You are viewing a plain text version of this content. The canonical link for it is here.
Posted to users@kafka.apache.org by Hu Xi <hu...@hotmail.com> on 2018/01/25 08:02:39 UTC

答复: kafka controller setting for detecting broker failure and re-electing a new leader for partitions?

Yu Yang,


There does exist a broker-side config named 'controller.socket.timeout.ms'. Decrease it to a reasonably smaller value might be a help but please use it with caution.

________________________________
发件人: Yu Yang <yu...@gmail.com>
发送时间: 2018年1月25日 15:42
收件人: users@kafka.apache.org
主题: kafka controller setting for detecting broker failure and re-electing a new leader for partitions?

Hi everyone,

Recently we had a cluster in which the controller failed to connect to a
broker A for an extended period of time.  I had expected that the
controller would identify the broker as a failed broker, and re-elect
another broker as the leader for partitions that were hosted on broker A.
However, this did not happen in that cluster. What happened was that broker
A was still considered as the leader for some partitions, and those
partitions are marked as under replicated partitions. Is there any
configuration setting in kafka to speed up the broker failure detection?


2018-01-24 14:13:57,132] WARN [Controller-37-to-broker-4-send-thread],
Controller 37's connection to broker testkafka04:9092 (id: 4 rack: null)
was unsuccessful (kafka.controller.RequestSendThread)
java.net.SocketTimeoutException: Failed to connect within 30000 ms
        at
kafka.controller.RequestSendThread.brokerReady(ControllerChannelManager.scala:231)
        at
kafka.controller.RequestSendThread.liftedTree1$1(ControllerChannelManager.scala:182)
        at
kafka.controller.RequestSendThread.doWork(ControllerChannelManager.scala:181)
        at kafka.utils.ShutdownableThread.run(ShutdownableThread.scala:63)

Thanks!

Regards,
-Yu

Re: 答复: kafka controller setting for detecting broker failure and re-electing a new leader for partitions?

Posted by Yu Yang <yu...@gmail.com>.
Thanks for the reply, Xi!

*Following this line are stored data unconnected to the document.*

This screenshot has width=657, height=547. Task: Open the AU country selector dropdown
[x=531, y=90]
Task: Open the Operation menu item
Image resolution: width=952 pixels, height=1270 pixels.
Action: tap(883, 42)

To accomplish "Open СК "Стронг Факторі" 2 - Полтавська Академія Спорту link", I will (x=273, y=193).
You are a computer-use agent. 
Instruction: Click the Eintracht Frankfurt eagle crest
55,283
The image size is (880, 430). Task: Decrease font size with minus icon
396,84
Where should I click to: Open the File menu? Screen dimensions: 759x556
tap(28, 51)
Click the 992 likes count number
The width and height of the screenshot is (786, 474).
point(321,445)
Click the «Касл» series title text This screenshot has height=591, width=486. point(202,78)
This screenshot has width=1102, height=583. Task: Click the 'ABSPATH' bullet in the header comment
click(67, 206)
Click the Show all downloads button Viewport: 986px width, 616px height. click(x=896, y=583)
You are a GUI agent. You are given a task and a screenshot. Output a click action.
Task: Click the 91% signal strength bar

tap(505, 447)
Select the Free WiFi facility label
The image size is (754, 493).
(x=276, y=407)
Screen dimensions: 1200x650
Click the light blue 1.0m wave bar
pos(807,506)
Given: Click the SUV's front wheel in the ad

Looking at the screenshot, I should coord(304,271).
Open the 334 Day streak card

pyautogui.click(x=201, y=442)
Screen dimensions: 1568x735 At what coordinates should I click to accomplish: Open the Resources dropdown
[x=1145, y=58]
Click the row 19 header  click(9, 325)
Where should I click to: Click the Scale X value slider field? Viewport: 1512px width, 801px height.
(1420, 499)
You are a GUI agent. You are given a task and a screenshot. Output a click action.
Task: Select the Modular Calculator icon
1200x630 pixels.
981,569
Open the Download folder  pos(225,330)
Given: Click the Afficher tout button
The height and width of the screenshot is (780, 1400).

The default value of 'controller.socket.timeout.ms'
is 30000. That is 30 seconds. What we have observed was that the controller
would not assign another replica as the leader, even if it failed to send
updated topic metadata information too the problematic broker for >30
minutes. Reducing controller.socket.timeout.ms will not help.

Based on the current kaka implementation, when such an exception is raised
up, ControllerChannelManager will catch the exception and keep retrying.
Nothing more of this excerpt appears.